Progetto Cuore: la Casa di Cura “San Michele” dona un defibrillatore alla Pro Loco di Cancello Scalo

Per la struttura sanitaria di Maddaloni questo presidio salvavita è fondamentale

La Pro Loco di Cancello Scalo, di San Felice a Cancello, Comune della Valle di Suessola in provincia di Caserta, è zona cardioprotetta. All’Ente del Terzo Settore è stato consegnano lunedì 27 giugno un DAE, Defibrillatore portatile semiautomatico, grazie alla generosità della Casa di Cura “San Michele” di Maddaloni, che ha sostenuto i costi del dispositivo salvavita, nell’ambito del Progetto Cuore.

«Il defibrillatore è un valido alleato in caso di arresto cardiaco, che è piuttosto frequente e molto pericoloso e che può essere affrontato immediatamente e con competenza anche grazie all’utilizzo di un importante presidio come il DAE. Si tratta, dunqne, di uno strumento prezioso anche in un luogo come un’associazione, in cui tendenzialmente non ci sono persone a rischio e non si svolge attività agonistica».

A spiegarne le ragioni è Crescenzo Barletta, presidente del CdA della “San Michele”, accompagnato da Lidia Barletta, componente del Cda e responsabile del Laboratorio di analisi, e dal direttore amministrativo Salvatore Rucco, da tempo impegnati nella prevenzione e nella sensibilizzazione sull’importanza della presenza del DAE, in generale, in tutte le zone frequentate, non solo in strada, in palestre e centri sportivi.

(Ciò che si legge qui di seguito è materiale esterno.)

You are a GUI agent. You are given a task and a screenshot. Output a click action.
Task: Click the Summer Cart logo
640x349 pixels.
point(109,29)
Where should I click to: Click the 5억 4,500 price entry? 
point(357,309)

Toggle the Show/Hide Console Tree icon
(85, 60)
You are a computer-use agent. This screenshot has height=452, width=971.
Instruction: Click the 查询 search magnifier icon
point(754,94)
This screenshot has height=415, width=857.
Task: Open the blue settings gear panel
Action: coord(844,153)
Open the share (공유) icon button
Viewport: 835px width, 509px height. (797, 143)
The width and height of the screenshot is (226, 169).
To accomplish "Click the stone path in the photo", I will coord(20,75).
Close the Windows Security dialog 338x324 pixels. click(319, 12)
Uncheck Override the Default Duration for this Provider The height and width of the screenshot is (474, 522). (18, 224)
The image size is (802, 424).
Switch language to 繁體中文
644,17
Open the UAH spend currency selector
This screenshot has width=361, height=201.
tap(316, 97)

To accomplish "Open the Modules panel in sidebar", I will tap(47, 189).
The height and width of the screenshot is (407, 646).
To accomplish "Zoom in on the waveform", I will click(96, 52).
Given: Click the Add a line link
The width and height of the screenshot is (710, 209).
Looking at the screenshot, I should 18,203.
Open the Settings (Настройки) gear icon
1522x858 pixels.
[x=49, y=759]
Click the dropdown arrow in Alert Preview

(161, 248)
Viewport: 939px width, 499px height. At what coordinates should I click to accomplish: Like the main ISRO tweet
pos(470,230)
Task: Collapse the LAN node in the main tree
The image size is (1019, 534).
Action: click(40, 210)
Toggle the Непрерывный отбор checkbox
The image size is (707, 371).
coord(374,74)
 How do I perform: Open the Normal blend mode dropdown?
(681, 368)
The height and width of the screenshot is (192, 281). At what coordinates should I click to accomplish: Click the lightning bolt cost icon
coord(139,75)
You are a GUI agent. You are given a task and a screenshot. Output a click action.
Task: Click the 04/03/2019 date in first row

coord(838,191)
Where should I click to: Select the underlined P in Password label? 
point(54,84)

Un vero dono di cuore! “Alla Casa di Cura San Michele, riconoscenti e grati per la collaborazione e la donazione del Defibrillatore per la realizzazione del Progetto Cuore” recita, infatti, la targa consegnata alla struttura sanitaria maddalonese da Alfonso Nuzzo, che riassume: «È sicuramente opportuno lavorare sulla prevenzione ed è altrettanto importante avere un dispositivo come il DAE a portata di mano in modo che sia la possibilità immediata di far riprendere al cuore il normale ritmo sinusale».